In 1755 he moved to Everton, near Sandy, but still his preaching failed to have any effective results.

Later that year, as John Berridge was meditating on the Bible, he concluded that trying to earn salvation by good deeds alone was mere vanity and pride.

Justification by faith

Instead he began to recognise the idea of “justification by faith” – that salvation required an act of sovereign grace by God.

This discovery transformed his whole life. He lost no time in making up for his lost years.

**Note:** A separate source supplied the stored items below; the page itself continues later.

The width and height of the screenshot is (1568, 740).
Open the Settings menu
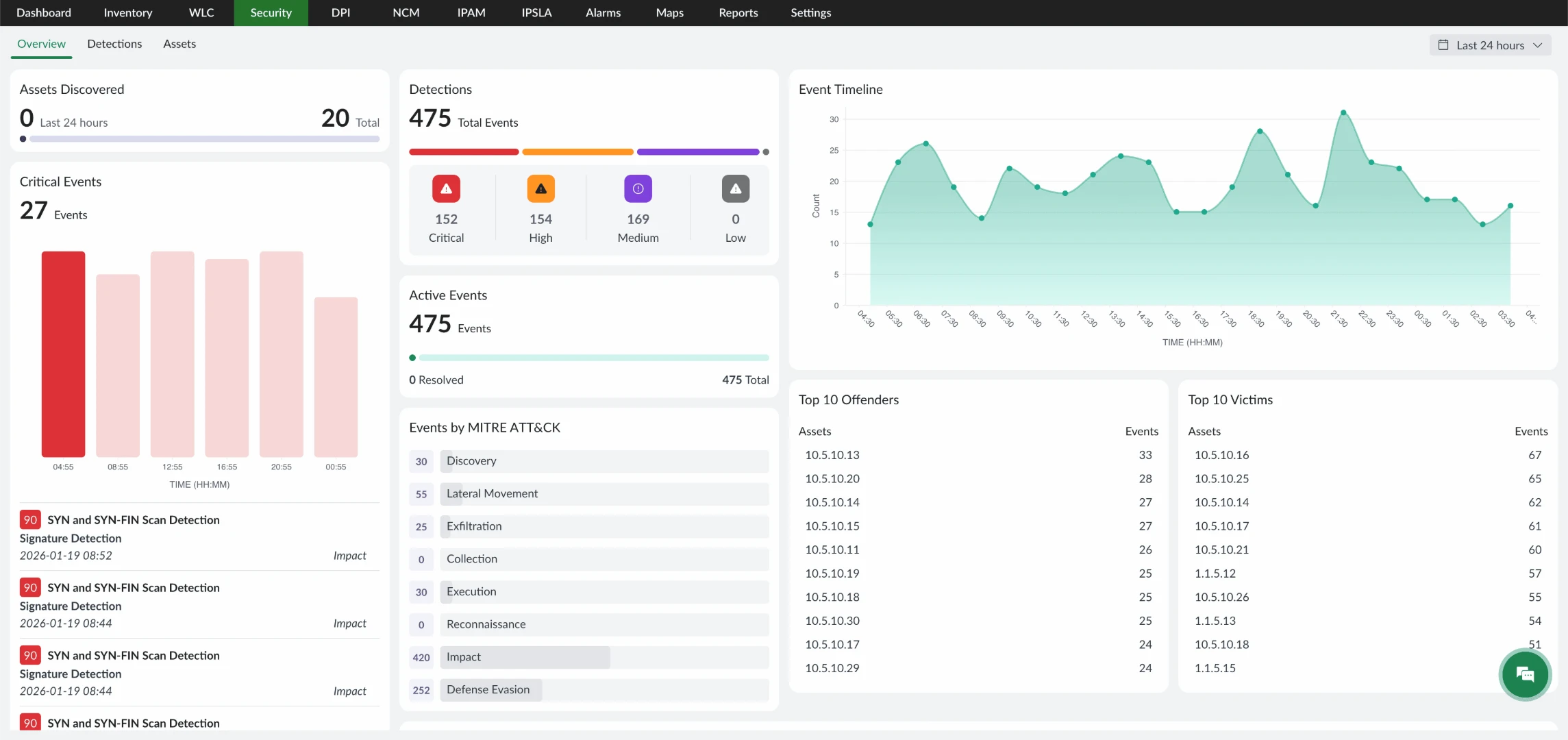(810, 12)
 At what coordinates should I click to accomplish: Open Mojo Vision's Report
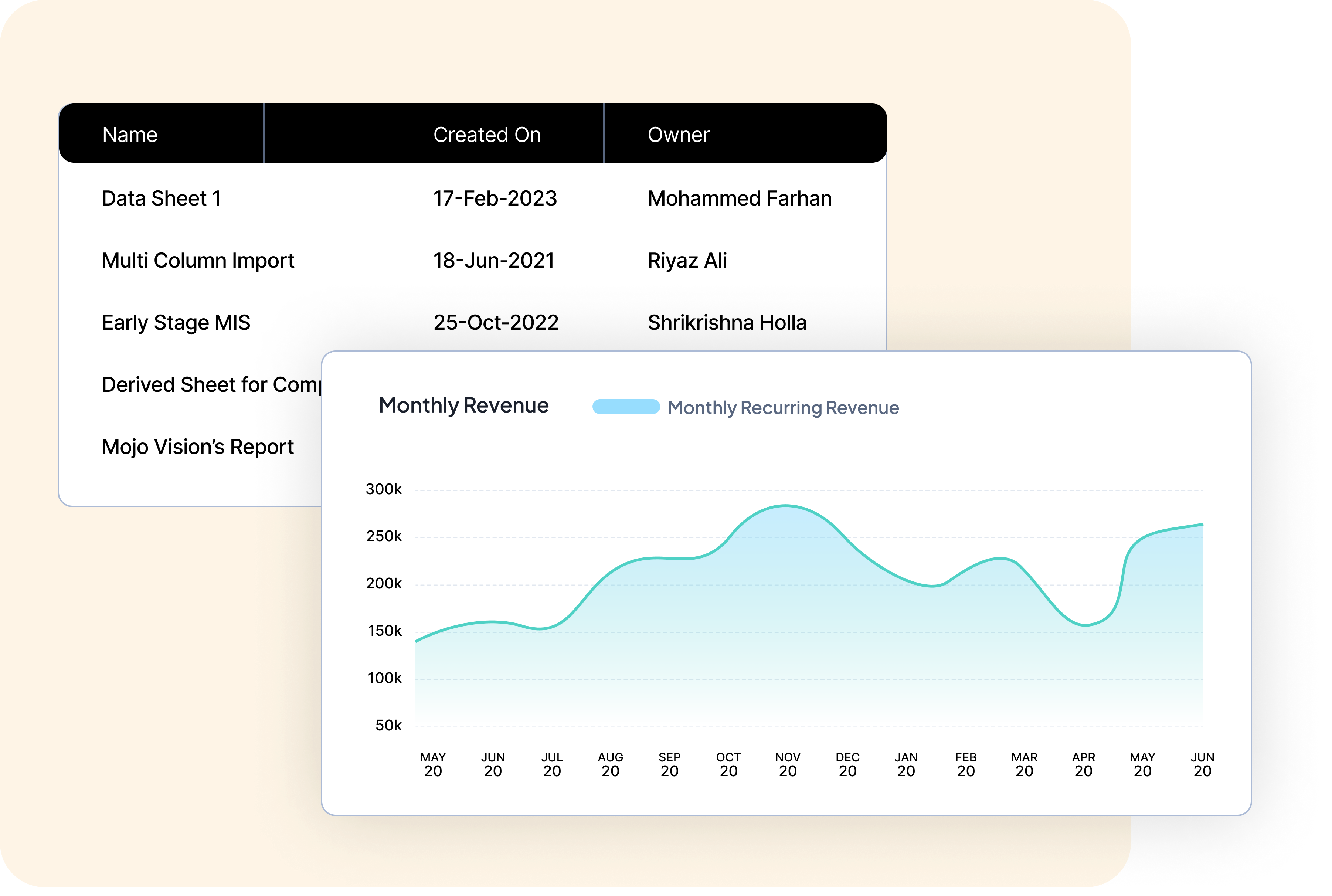198,447
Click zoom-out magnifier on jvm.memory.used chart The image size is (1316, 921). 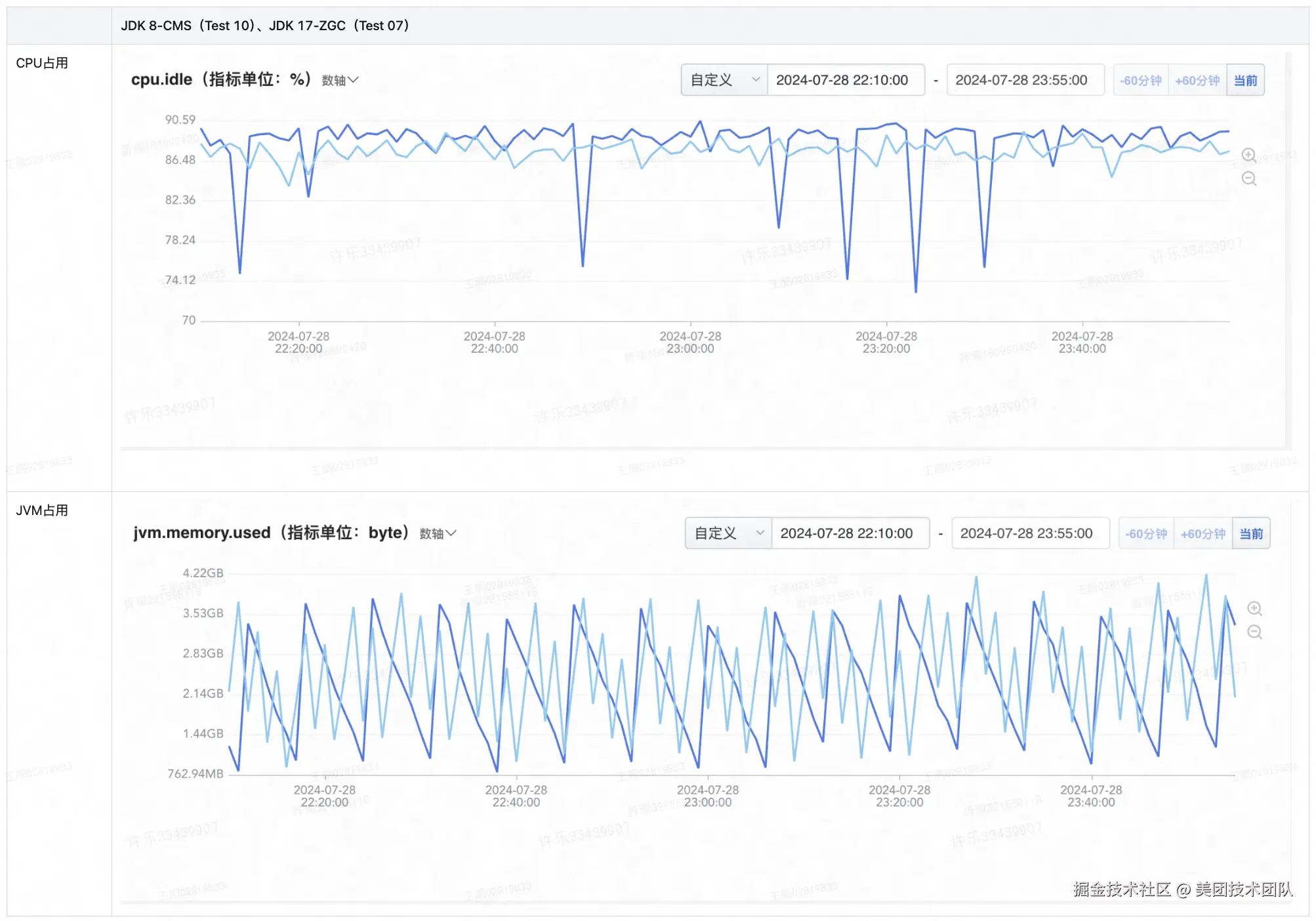pyautogui.click(x=1254, y=632)
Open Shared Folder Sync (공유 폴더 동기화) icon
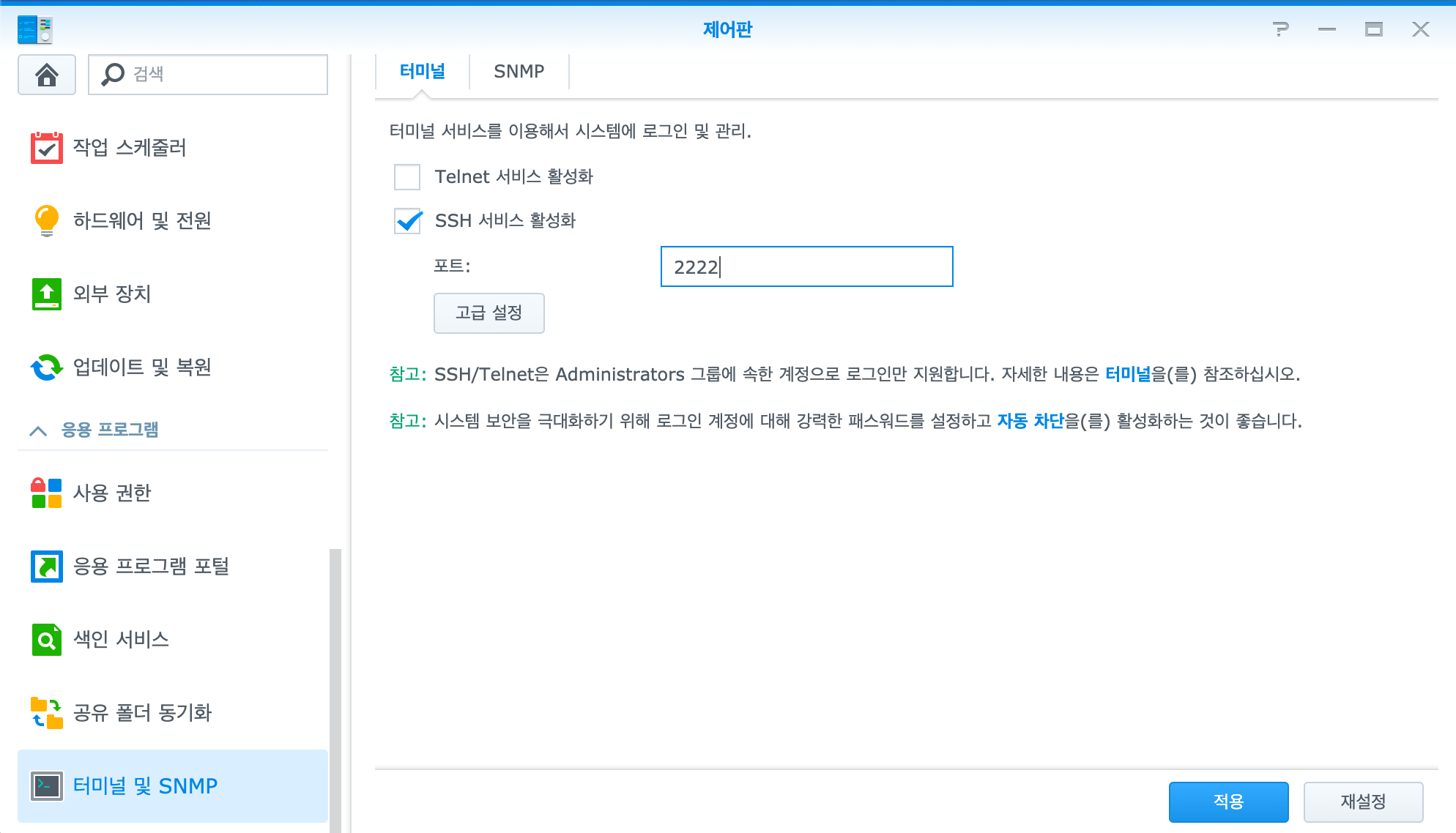 pyautogui.click(x=47, y=713)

He abandoned all his previous sermons, burnt them and began to preach that salvation was obtained by “faith” rather than “good works”. Salvation was available to those who believed.

From that time onwards Berridge’s ministry and outreach had a new authority. Within a few months there were frequent conversions in the large congregations which gathered to hear him preach.

The number of conversions among the people of Everton increased so steadily that it could be justly claimed that a revival of considerable proportions was taking place.

Even those who went to the services with the intention of disrupting them often found themselves convinced by his preaching and remained behind afterwards to ask Berridge more about the way of salvation.

By 1758 he would ride on horseback travelling far and wide across the whole of Huntingdonshire, Bedfordshire and the surrounding counties. He went wherever people could be found. He preached up to twelve open-air sermons  in villages and farms and travelled over 100 miles each week.

His message was well received. But at times, his preaching was beginning to arouse excessive religious excitement and some curious physical reactions among his listeners.

According to Bishop J C Ryle writing a century later, “some cried out aloud hysterically, some were thrown into strong convulsions, and some fell into a kind of trance or catalepsy.

Unfortunately for Berridge, this threatened to discredit his basic message. But Ryle points out that he never encouraged these demonstrations and certainly did not favour fanaticism.

Compelled by a desire to spread the good news of salvation, the indefatigable John Berridge became a leading evangelical in the same vein as the 18th century revivalists, such as the Wesley brothers, Daniel Rowlands and George Whitfield.

John Berridge’s critics

But his fame raised up enemies. His success threatened the authority of the local clergy in whose parishes he preached. They complained to the Bishop of Ely, Matthias Mawson, who warned Berridge he would dispossess him unless he put a stop to his itinerant preaching.

William Pitt the elder, a friend from his Cambridge days, intervened and the bishop backed down.

Unlike some evangelicals, he resisted marriage, and wrote that there was “no trap so mischievous to the field-preacher as wedlock; and it is laid for him at every hedge corner.”

Although John Berridge was not as well renowned for his preaching as George Whitefield and John Wesley, he played a vital part in the eighteenth century revival, as his contemporaries recognised.

Henry Venn (1725–1797) Rector of Yelling

Another leading evangelical revivalist, Henry Venn, who had moved to the parish of Yelling in Huntingdonshire, accompanied Berridge on some of his preaching tours. He said in 1776 that he had “the largest congregations that were ever known … and greatly was his word owned of the Lord.”

George Whitfield, who invited him to preach regularly at his chapel in Tottenham Court Road, London, described him as “a burning and shining light”.

After a successful ministry of more than thirty years, both his sight and hearing began to fail. He died at the age of seventy-seven. Thousands of people attended his funeral.

John Berridge’s Legacy

At his own request John Berridge was buried on the north-east side of Everton churchyard as “a means of consecrating it”. This piece of ground had previously been reserved for those who had come to a dishonourable end.

However, Berridge is remembered to this day as one of the great preachers who played a major role in the great evangelical revival of the eighteenth century.